0
$\begingroup$

I have the following birthday data (Just the head):

  #pop Freq
    1 2976
    2 1238
    3  738
    4  467
    5  352
    6  243

This means that there are 2976 people who are the only one for this value in the data. (For example, there might be only 1 person with 1/1/1965 and 1 person with 1/2/1957 and there are 2976 people in total who are like this). There are 1238 people who share their birthday with any other person, 738 people who share with 2 other people, etc.

I can get the % of people of the population who have each of these characteristics (Freq/n). I was just summing up the (Freq/n) for the population to get the value that given a given birthday what the probability is for the population. But I am thinking this isn't correct.

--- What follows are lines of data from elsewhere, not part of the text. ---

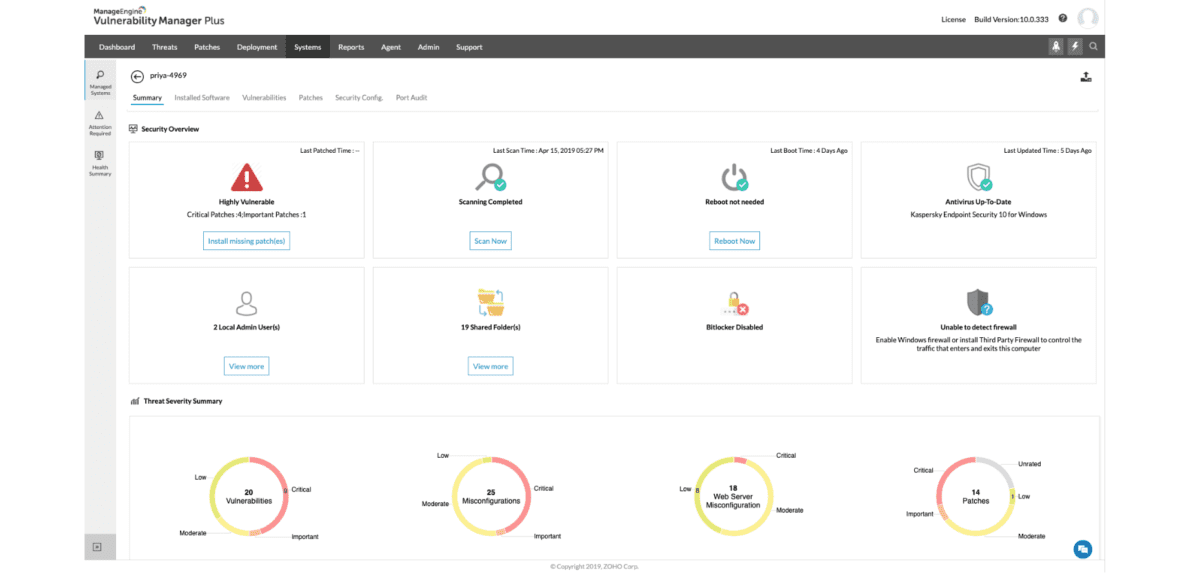Image resolution: width=1200 pixels, height=577 pixels.
Task: Click the lightning bolt icon in the header
Action: [1075, 46]
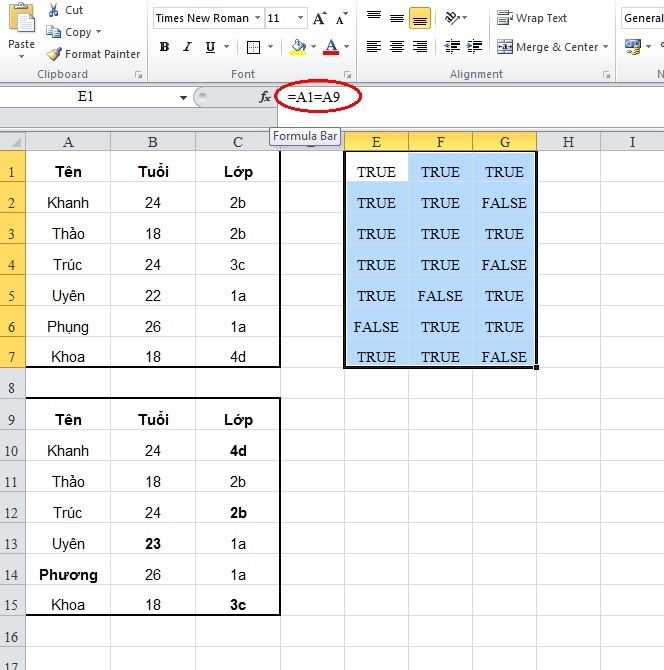The width and height of the screenshot is (664, 670).
Task: Select row 8 header
Action: click(12, 387)
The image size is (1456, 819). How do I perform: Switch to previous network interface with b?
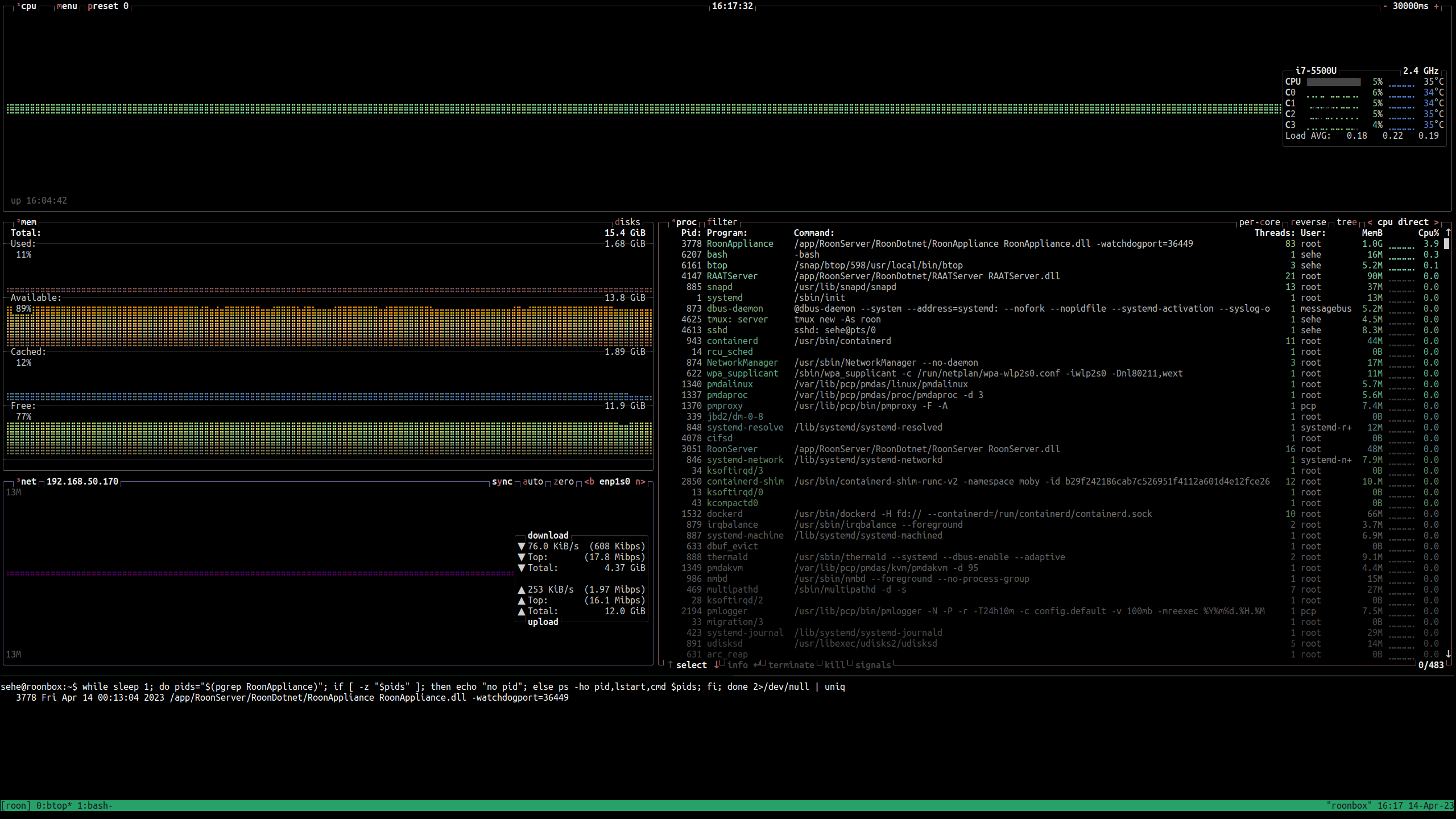589,482
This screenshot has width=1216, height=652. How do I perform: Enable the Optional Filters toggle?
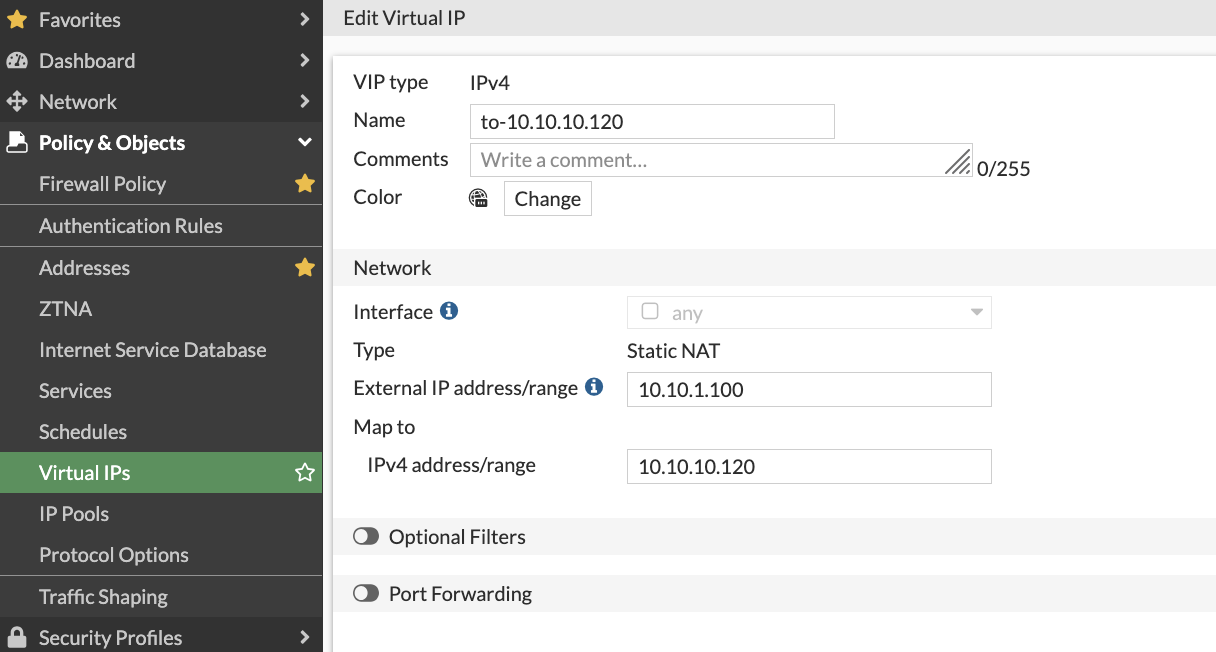pyautogui.click(x=366, y=537)
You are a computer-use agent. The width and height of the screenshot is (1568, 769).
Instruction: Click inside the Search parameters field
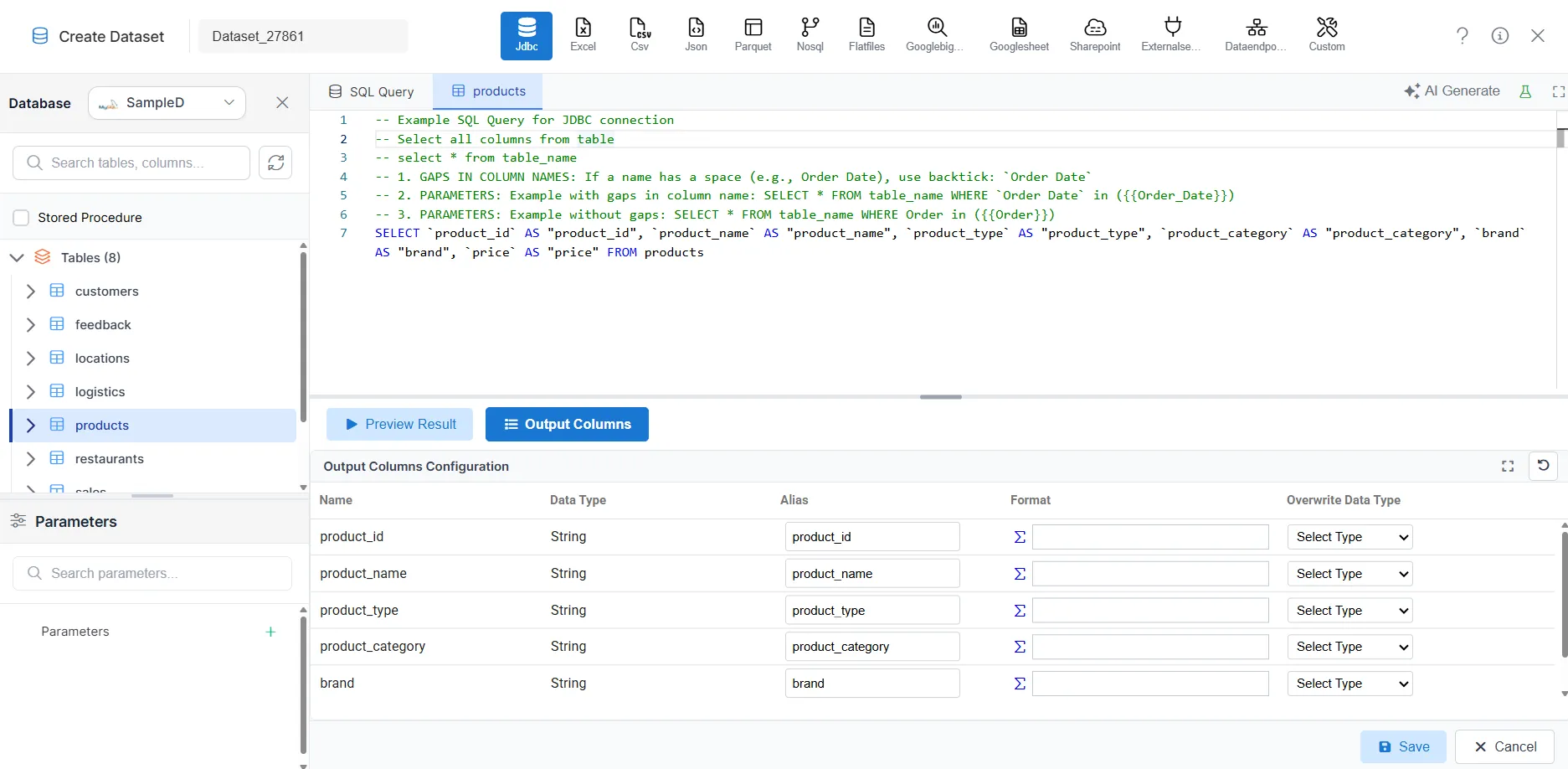click(152, 573)
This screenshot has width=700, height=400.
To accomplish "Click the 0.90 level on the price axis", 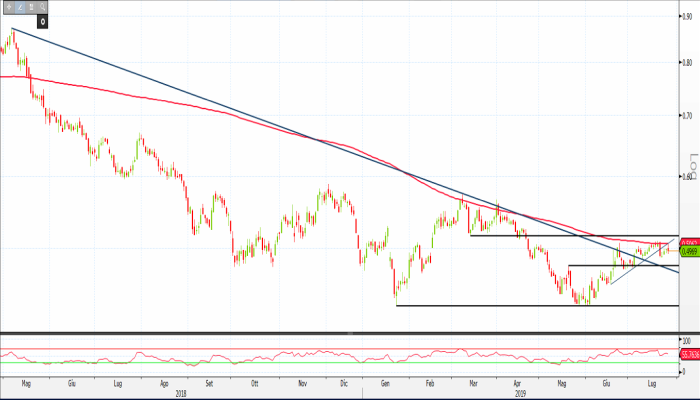I will [688, 18].
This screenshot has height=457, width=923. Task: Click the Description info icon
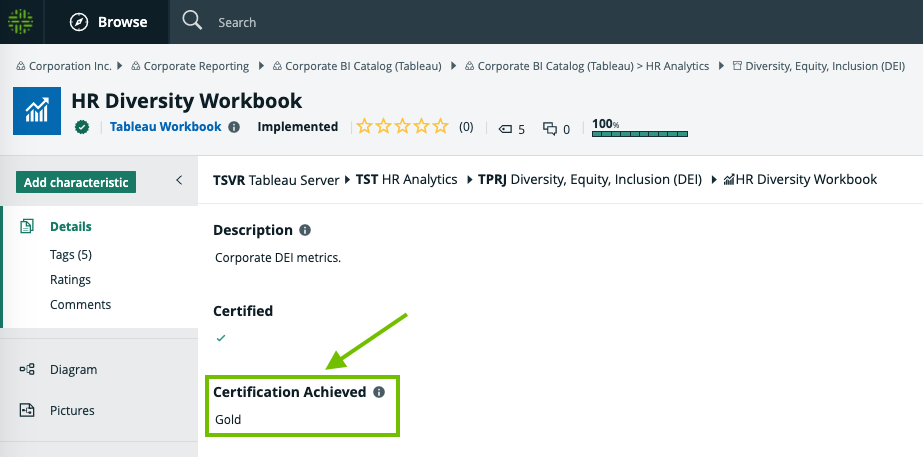[305, 230]
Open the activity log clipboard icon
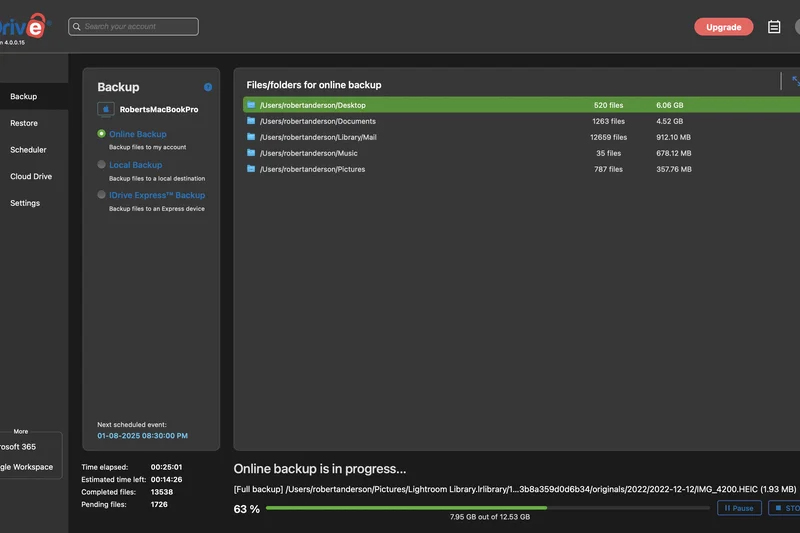The width and height of the screenshot is (800, 533). [774, 27]
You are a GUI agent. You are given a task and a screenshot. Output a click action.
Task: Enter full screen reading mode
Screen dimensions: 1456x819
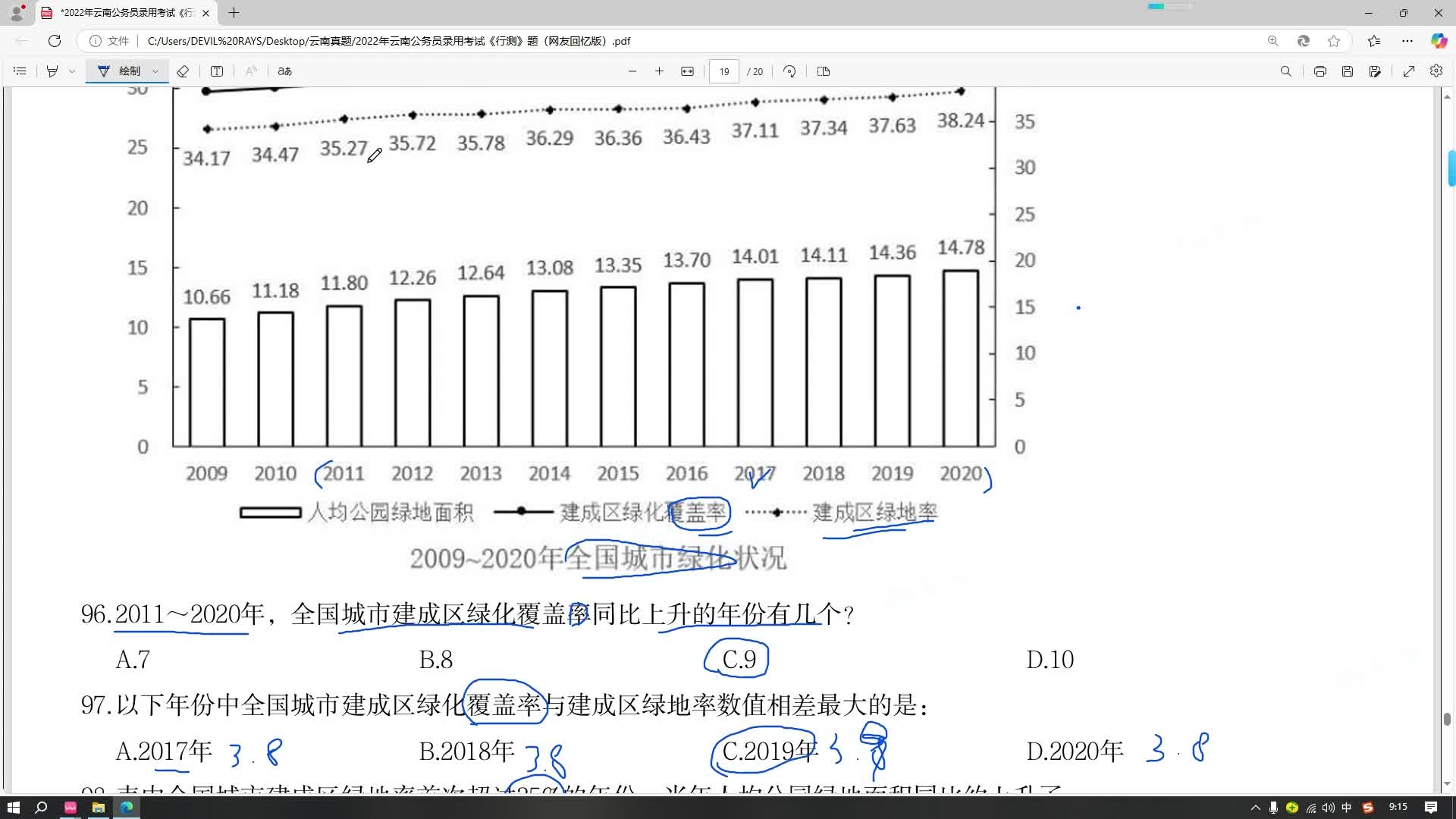tap(1410, 71)
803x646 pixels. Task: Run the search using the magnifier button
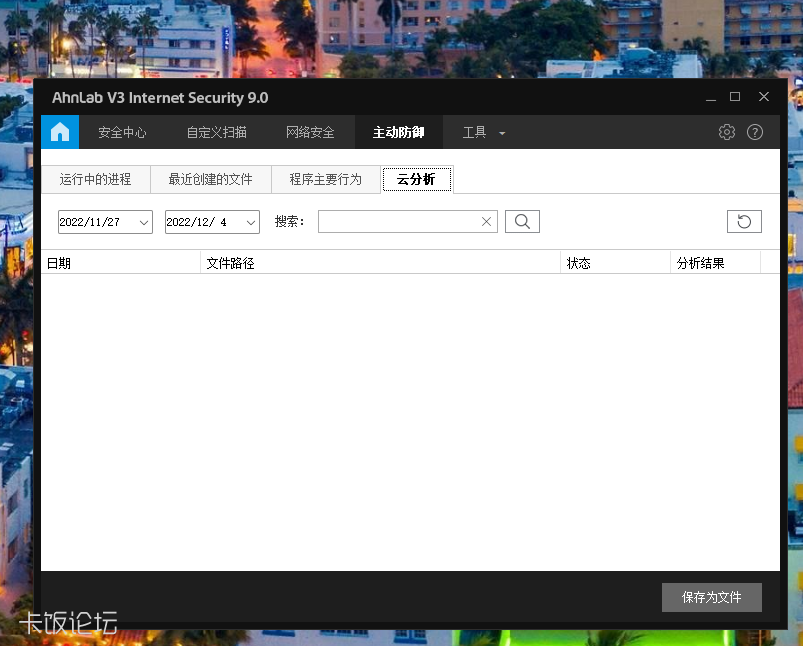tap(521, 221)
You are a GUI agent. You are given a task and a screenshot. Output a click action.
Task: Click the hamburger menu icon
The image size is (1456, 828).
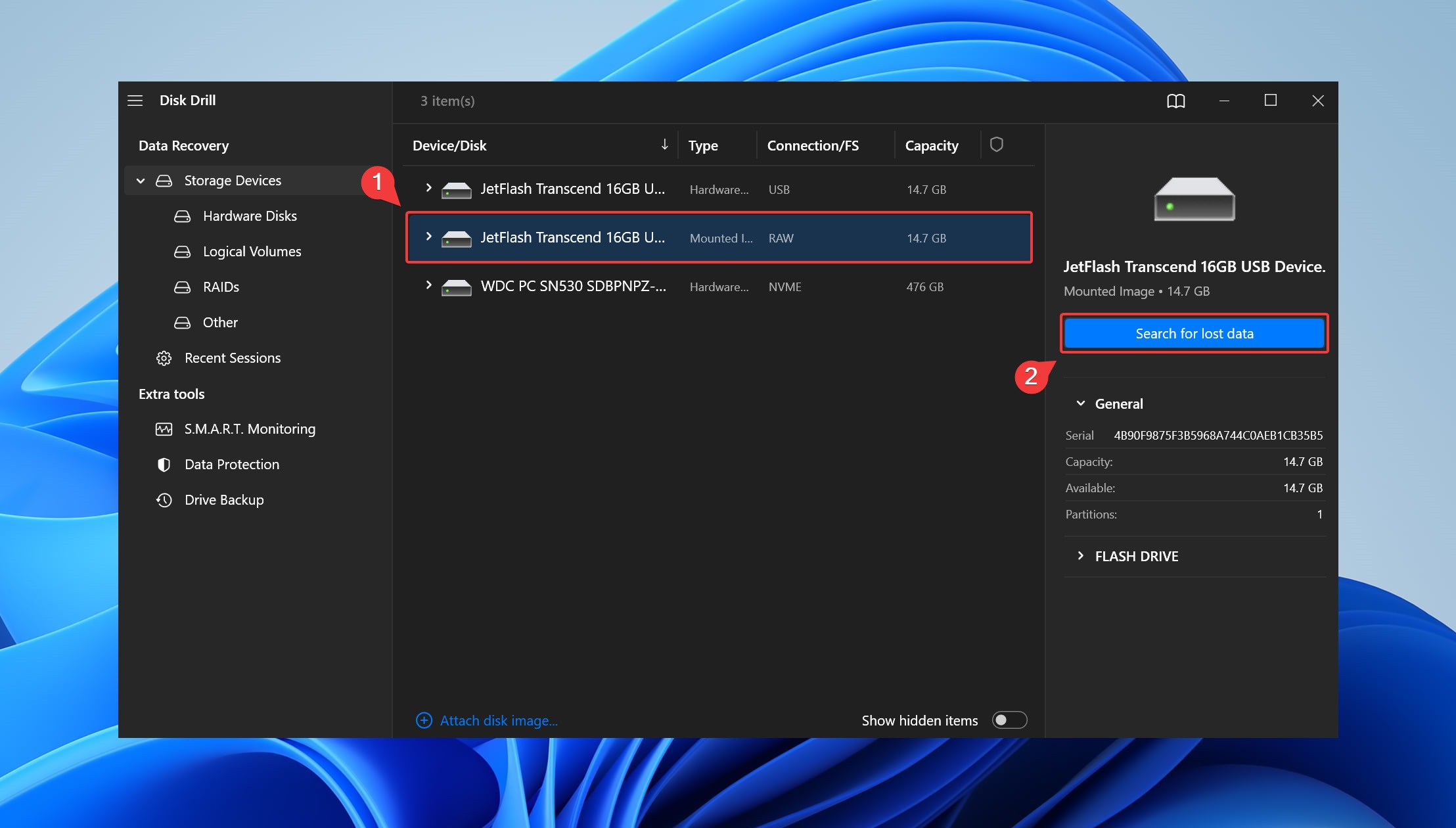pos(136,100)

How do I get the overall probability that given a birthday that I can determine who the person is in the overall population?

  • 0
    Not sure I am clear on the question. If I understand your table (not certain) then there are exactly $2976+1238+738+\cdots + 243 = 6014$ dates which come up as birthdays for at least one person in your sample. Is that correct? If so then, again from the table, there are exactly $2976$ of these which determine a person uniquely so the answer you want is $\frac {2976}{6014}$. Or have I misunderstood?2017-02-26
  • 0
    2976/n is the number of people who if you have their birthdate in another dataset you can uniquely identify them. 1238/n is the number of people who if you have their birthdate you have a 50 percent chance of determining their identity. 738/n is the number of people who if you have their birthdate you have a .33 chance of identifying them accuractly.2017-02-26
  • 0
    Ok...but I still don't understand what your question is. Maybe what you want is the weighted average of those probabilities? Thus $\frac {2976\times 1 +1238\times \frac 12 + 738\times \frac 13+\cdots}{6014 }$?2017-02-26

1 Answers 1

0

Lulu was correct, what I was looking for was weighted average. In my code, I forgot to sum them up by percentage and then divide over n.